Evento analisado é classificado como uma ruptura de maré, quando a força gravitacional do buraco negro estica e destrói uma estrela

Thomaz Coelho e Thiago Félix, da CNN Brasil, São Paulo
Compartilhar matéria

Um buraco negro supermassivo está expelindo parte do material de uma estrela que havia sido despedaçada há quatro anos, após se aproximar demais do objeto. A observação faz parte de um estudo publicado na revista Science, nesta quinta-feira (5).

O evento analisado é classificado como uma ruptura de maré, quando a força gravitacional do buraco negro estica e destrói uma estrela. Nesse processo, o gás estelar forma um disco de acreção ao redor do buraco negro e libera grandes quantidades de energia, visíveis em diferentes comprimentos de onda.

Parte dos restos da estrela foi acelerada e expelida em forma de ventos e jatos. Embora nada escape do interior do buraco negro, a expulsão ocorre antes de o material cruzar o chamado horizonte de eventos.

Segundo os cientistas, o jato liberado pelo buraco negro é candidato a se tornar um dos objetos mais brilhantes e energéticos já observados no universo. As medições indicam que a emissão de ondas de rádio continua aumentando de forma acelerada e deve atingir o pico por volta de 2027.
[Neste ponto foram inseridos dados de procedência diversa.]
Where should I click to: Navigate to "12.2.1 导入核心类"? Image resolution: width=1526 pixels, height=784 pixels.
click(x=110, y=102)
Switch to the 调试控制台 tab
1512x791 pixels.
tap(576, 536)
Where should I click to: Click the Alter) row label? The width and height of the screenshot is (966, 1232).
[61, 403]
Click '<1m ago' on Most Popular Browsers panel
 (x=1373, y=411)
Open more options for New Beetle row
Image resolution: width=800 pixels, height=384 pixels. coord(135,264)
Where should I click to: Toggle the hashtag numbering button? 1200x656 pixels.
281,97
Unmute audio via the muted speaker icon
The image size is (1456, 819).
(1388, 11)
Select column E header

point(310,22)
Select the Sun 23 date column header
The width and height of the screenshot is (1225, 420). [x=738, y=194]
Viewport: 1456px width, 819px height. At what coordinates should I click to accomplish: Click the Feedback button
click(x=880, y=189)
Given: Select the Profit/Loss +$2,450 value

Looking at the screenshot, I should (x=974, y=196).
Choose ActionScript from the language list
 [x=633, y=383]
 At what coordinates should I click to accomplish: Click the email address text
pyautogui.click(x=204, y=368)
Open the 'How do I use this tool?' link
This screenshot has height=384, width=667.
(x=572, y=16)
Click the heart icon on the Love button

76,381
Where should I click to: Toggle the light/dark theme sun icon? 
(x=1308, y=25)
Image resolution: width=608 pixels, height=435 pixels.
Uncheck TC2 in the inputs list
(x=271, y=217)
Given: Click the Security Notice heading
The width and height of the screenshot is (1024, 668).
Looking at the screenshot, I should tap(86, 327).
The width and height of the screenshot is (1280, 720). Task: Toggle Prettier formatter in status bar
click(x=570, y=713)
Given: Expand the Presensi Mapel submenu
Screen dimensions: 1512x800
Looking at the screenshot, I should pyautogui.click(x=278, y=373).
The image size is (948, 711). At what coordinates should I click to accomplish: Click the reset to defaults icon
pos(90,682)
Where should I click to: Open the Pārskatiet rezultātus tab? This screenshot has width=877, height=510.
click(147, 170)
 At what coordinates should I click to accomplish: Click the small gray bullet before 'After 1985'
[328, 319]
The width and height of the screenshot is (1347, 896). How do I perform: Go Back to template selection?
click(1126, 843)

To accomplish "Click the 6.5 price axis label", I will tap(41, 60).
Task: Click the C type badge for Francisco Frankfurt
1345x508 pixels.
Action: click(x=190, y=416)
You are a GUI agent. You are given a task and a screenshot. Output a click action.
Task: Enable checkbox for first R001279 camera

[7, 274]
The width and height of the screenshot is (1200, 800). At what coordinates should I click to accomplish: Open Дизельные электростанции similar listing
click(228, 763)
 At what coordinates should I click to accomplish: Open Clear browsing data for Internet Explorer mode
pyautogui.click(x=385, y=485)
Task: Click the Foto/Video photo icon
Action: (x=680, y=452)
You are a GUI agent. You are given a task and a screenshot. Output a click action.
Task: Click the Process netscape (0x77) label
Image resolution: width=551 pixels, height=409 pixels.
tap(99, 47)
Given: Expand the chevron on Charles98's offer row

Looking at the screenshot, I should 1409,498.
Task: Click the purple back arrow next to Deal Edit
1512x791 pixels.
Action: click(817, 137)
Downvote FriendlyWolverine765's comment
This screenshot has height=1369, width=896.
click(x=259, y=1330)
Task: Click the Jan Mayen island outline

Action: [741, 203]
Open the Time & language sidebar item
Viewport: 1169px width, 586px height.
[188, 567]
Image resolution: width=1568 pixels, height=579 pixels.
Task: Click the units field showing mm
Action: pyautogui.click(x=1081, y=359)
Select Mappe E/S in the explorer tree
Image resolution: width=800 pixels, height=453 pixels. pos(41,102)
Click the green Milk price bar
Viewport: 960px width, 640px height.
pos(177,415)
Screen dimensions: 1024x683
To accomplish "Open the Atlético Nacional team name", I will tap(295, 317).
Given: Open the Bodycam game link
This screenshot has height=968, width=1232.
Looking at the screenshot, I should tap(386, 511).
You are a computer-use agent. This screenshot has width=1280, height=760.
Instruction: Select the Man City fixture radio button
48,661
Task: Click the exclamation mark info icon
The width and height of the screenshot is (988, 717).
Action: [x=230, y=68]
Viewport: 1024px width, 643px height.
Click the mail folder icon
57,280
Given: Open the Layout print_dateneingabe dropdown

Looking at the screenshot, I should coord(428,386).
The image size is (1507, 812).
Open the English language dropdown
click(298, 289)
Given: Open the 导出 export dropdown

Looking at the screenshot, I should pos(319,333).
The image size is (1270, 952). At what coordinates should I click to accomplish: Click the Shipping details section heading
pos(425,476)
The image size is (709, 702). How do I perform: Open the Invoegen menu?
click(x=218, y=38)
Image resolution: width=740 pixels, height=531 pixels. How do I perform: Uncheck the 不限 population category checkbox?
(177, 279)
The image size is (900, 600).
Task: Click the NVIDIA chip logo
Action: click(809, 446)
“Isso é realmente incomum”, afirmou Yvette Cendes, astrofísica da Universidade de Oregon e autora principal do estudo. “É difícil imaginar algo crescendo dessa forma por um período tão longo.”

Eventos desse tipo já foram registrados anteriormente por astrônomos. O que torna este caso inédito é a liberação contínua e crescente de energia anos depois da destruição da estrela.

Entenda o que são buracos negros e como eles se formam

Com base nos dados atuais, os pesquisadores estimam que a energia liberada pelo jato é comparável à de explosões de raios gama, consideradas entre os eventos mais poderosos do cosmos. Segundo os cálculos, o buraco negro estaria emitindo pelo menos um trilhão de vezes mais energia do que a estimada para a fictícia Estrela da Morte, da saga Star Wars — e possivelmente até cem trilhões de vezes mais.

O nome científico oficial do objeto é AT2018hyz, embora Cendes prefira o apelido "Jetty McJetface", uma referência ao famoso navio de pesquisa britânico Boaty McBoatface, que ficou conhecido na internet.